For the strawberries

1 quart strawberries
1 to 4 tablespoons sugar, to taste

2 to 3 teaspoons lemon juice, to taste

For the biscuits
1 cup all-purpose flour
1/3 cup oat flour (see headnote)
1/4 cup sugar
1/4 teaspoon salt
2 teaspoons baking powder
1 cup heavy cream

2 tablespoons butter, optional

For the whipped cream
1 cup heavy cream
1/2 teaspoon vanilla

2 to 4 teaspoons agave or maple syrup or sugar, or to taste

1. Heat oven to 425 degrees. Line a rimmed baking sheet with parchment paper or a silicone liner.

2. Prepare strawberries: Hull and slice berries. In a small bowl, combine with the sugar and lemon juice. Set aside until ready to serve (but no more than two hours or they’ll get soggy), mixing every 30 minutes to distribute juices.

3. Make biscuits: In a medium bowl, thoroughly whisk together the first five (dry) ingredients. Pour in the cream (don’t clean the cup measure) and, using a rubber spatula, gently fold it into the dry ingredients just until combined. Do not overmix.

4. Turn the dough out onto a lightly floured work surface. Pat it into a 4-by-6-inch rectangle (the size of a large postcard). Using a long, sharp knife dipped into the flour, cut the dough into six equal pieces, using a swift motion so as not to compress the dough.

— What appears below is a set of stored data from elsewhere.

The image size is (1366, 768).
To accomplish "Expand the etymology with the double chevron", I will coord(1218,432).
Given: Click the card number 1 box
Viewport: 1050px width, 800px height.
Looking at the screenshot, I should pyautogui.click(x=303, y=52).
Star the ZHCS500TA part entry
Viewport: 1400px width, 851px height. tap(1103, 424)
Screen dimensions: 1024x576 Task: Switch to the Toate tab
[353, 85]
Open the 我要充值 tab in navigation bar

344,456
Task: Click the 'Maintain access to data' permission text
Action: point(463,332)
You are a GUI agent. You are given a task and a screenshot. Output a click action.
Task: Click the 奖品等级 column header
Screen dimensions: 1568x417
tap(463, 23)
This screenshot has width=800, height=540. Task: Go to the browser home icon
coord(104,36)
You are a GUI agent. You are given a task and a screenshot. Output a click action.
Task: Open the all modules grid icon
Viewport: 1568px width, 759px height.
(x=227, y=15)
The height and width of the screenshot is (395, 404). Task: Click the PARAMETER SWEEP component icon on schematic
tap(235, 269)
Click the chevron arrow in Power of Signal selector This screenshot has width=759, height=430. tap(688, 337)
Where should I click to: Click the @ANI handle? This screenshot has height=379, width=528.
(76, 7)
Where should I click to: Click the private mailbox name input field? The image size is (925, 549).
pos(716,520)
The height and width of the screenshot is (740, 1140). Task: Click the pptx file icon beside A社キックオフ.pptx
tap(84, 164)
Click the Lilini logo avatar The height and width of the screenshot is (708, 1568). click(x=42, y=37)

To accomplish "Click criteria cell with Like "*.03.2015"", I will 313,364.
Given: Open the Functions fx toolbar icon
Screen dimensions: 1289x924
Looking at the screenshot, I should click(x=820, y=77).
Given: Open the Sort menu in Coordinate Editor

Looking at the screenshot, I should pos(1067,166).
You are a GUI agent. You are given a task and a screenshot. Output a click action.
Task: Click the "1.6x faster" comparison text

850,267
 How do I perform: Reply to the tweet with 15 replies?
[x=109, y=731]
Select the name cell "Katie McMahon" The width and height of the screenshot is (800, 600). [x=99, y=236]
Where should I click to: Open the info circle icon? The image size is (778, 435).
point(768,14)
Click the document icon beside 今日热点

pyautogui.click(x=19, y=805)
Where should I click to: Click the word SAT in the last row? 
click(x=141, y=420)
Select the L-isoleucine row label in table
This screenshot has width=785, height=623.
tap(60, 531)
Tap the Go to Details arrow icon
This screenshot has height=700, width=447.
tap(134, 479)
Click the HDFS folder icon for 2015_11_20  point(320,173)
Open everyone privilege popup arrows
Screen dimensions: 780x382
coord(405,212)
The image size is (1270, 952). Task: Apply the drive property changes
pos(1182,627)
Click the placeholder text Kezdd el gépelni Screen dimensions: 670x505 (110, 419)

5. Transfer each piece onto the prepared pan, brush the tops with a little of the cream in the cup measure, and bake until golden, 12 to 15 minutes. Allow to cool slightly,then slice open horizontally and spread each cut half with butter.

6. Make the whipped cream: In a small bowl, whip the heavy cream until soft peaks form. Add the vanilla and sweetener, and continue mixing just until fluffy.

7. To serve, spoon strawberries over the bottom half of each shortcake. Drizzle with accumulated juices, allowing some to saturate the biscuit. Dollop with whipped cream and top with other biscuit halves.